● AUSWAHL:
= = = = = = =

Ein Roman, so unergründlich wie die Wüste, in der er spielt: Hari Kunzrus Roman Götter ohne Menschen über verschwundene Kinder, kriselnde Beziehungen und Außerirdische.
Geht es um scheinbar Übersinnliches, das in den vernünftigen, geordneten Alltag einbricht, dann ist der Brite Hari Kunzru ein ausgemachter Fachmann. Das bewies er schon in seiner Vintage-Musik/Geisterstory White Tears, in der zwei Musiknerds mithilfe eines Blues-Fragments auf die Spur eines geisterhaften Musikers gelangten, die in den Süden der USA führte.
Nun liegt in der deutschen Übertragung durch Nicolai von Schweder-Schreiner Kunzrus Roman Götter ohne Menschen aus dem Jahr 2011 vor. Ein Buch, das durch seine Vielschichtigkeit und Vielstimmigkeit eine einfache inhaltliche Zusammenfassung kaum möglich macht.

= = = = = = =

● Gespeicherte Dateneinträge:
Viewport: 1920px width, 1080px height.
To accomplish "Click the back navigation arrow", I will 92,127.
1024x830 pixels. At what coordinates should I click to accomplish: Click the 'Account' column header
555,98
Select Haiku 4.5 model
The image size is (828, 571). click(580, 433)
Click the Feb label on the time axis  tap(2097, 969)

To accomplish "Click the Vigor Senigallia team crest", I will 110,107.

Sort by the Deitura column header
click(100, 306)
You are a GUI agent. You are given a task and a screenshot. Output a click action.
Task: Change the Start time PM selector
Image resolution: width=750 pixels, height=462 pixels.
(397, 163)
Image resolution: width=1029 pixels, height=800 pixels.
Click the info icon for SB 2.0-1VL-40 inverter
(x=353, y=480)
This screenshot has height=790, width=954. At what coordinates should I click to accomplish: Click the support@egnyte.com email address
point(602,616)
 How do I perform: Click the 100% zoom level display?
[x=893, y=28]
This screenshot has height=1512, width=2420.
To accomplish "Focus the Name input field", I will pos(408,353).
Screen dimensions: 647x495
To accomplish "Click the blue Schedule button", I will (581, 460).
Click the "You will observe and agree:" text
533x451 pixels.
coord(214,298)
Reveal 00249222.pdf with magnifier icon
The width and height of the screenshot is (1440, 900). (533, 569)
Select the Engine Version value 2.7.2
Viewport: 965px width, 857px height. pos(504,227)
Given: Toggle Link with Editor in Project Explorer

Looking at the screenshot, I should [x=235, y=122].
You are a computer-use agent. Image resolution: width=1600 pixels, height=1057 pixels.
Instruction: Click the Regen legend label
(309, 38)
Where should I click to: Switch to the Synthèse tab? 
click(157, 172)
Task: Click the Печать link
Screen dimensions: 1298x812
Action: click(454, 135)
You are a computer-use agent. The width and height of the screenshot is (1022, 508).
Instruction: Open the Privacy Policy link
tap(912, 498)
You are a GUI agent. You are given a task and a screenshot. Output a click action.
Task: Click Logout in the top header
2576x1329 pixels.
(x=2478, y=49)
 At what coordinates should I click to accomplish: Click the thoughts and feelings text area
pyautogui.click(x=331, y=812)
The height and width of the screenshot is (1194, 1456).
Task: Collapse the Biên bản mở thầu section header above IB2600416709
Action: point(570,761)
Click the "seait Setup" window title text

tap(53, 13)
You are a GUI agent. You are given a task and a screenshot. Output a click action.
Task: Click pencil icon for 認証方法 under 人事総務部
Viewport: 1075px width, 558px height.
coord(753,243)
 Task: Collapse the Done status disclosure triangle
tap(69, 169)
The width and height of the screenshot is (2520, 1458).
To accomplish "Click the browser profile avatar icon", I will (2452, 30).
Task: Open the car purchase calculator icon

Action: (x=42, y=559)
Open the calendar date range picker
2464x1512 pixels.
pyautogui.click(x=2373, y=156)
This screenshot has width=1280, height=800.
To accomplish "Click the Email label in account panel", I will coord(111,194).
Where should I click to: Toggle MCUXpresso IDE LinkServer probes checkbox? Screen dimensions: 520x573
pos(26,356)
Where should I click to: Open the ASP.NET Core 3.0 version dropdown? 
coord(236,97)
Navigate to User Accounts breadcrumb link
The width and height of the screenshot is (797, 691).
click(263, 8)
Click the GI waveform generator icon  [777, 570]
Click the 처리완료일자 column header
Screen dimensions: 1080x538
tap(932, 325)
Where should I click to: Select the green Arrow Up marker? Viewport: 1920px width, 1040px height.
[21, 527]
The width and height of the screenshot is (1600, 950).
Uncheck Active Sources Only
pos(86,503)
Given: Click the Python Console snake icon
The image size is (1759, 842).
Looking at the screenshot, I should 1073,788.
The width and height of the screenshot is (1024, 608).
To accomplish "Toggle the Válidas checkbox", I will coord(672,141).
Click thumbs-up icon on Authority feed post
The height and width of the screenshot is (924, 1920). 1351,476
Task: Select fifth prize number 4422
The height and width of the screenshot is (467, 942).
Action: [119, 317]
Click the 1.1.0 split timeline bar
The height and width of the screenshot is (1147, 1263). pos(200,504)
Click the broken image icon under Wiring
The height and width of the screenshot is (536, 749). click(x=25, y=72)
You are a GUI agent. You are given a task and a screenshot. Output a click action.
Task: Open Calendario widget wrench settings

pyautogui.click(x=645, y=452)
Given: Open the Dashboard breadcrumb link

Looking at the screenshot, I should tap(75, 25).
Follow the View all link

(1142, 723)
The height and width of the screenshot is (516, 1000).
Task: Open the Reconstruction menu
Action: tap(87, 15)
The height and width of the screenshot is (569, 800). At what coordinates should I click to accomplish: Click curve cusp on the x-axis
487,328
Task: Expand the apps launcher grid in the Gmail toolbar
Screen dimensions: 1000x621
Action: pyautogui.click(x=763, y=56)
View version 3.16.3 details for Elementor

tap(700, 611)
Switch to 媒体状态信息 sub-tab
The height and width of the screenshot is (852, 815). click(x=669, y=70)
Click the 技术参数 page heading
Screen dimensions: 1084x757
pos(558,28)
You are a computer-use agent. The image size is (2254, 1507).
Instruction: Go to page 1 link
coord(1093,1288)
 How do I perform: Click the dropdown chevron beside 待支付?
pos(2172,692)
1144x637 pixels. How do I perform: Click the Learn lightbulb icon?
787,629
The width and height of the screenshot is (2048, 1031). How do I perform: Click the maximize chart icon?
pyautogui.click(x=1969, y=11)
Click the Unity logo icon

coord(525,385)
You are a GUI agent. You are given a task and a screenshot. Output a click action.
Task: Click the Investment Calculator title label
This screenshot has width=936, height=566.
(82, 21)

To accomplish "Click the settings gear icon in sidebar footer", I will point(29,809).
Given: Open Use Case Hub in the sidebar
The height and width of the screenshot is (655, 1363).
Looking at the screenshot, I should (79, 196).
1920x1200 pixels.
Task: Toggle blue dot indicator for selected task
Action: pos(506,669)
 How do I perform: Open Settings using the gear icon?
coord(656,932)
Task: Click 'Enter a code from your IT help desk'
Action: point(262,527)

= = = = = = =

● AUFGABEN:
1/ Stimmen diese Aussagen mit der Auswahl überein? (a) Hari Kunzru ist Brite. (b) Der Roman „Götter ohne Menschen“ erschien im Original 2019. (c) Die deutsche Übertragung stammt von Nicolai von Schweder-Schreiner. Antworten Sie jeweils mit Ja oder Nein und zitieren Sie die entscheidenden Worte wörtlich.
2/ Wohin führt laut der Auswahl in „White Tears“ die Spur des geisterhaften Musikers?
3/ Welche Themen des Romans „Götter ohne Menschen“ nennt die Auswahl im ersten Satz? Zählen Sie alle auf.
Die Zeilen spielen hierfür keine Rolle.

● ANTWORTEN:
1/
(a) Ja: „der Brite Hari Kunzru“
(b) Nein: „aus dem Jahr 2011“
(c) Ja: „in der deutschen Übertragung durch Nicolai von Schweder-Schreiner“

2/ In den Süden der USA.

3/ verschwundene Kinder, kriselnde Beziehungen, Außerirdische